Like many of you I exist on earth at the same time of “CREDIT CRUNCH” or what the Norwegians like to call “No euro Tuesday”. However, with my advanced CPU and massive digital cock, I have devised several strategies for beating the crunch upon credit, and sailing away into a sunset made from ice cream and euros.
Here are some of my top tips.
1. Don’t be a baby
Babies are statistically the least likely to do well in an time of financial hardships. They hardly earn anything (except tax deductable babies) then don’t have bank accounts, in fact all they do is consume.
2. Don’t buy anything
This one is just common sense but you would be amazed at how many fuck wits are out there.
Think about it, if you don’t buy anything, you need to spend anything. I’ve outlined some scenarios you might need to spend money.
Scenario 1: I’m very hungry and have decided to enjoy a ham slab from Gregg’s.
Answer: Wrong, put it back.
Scenario 9000: I need to pay the bus driver a euro to travel to my job.
Answer: Don’t pay him anything. If you say you are lost the bus driver must take you anywhere by law.
Scenario C: I’ve finally got Nancy drunk enough stick it in her, so I’m buying a condom.

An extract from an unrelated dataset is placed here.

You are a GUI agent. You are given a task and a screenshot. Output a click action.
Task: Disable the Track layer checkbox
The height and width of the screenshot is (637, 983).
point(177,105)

Amswer: You idiot Nancy isn’t even that hot. If you must go through with it great alternatives to safe sex include not taking responsibility, rape, and running away. (these can be combined for different results.)
3. Stealing
Now at first you may think it is hard but that is only because convicted felons steal from people they don’t know. If you steal from people who DO know you and trust you its much much easier.
If your on a night out, why not let your mates get drunk and then steal from them when they are too intoxicated to notice? Easy pickings.
Look at those smug cunts having a good time with your money
Elderly relatives are a good target too, as you can often blame the missing euros on them going senile. If your really good you can move other items around their house, to really create the illusion that their minds are in a state of deterioration.
Younger relatives are also an easy target, but will cause a fuss if you are caught, and generally don’t have much hard cash, however they do often have an ipod or mobile phone, which are good for stealing.
4.Kill yourself
If its really that bad and you can’t stand it anymore you can just kill yourself. Killing yourself is easy and fun and is usually free.
Please don’t hesitate to credit me in the note.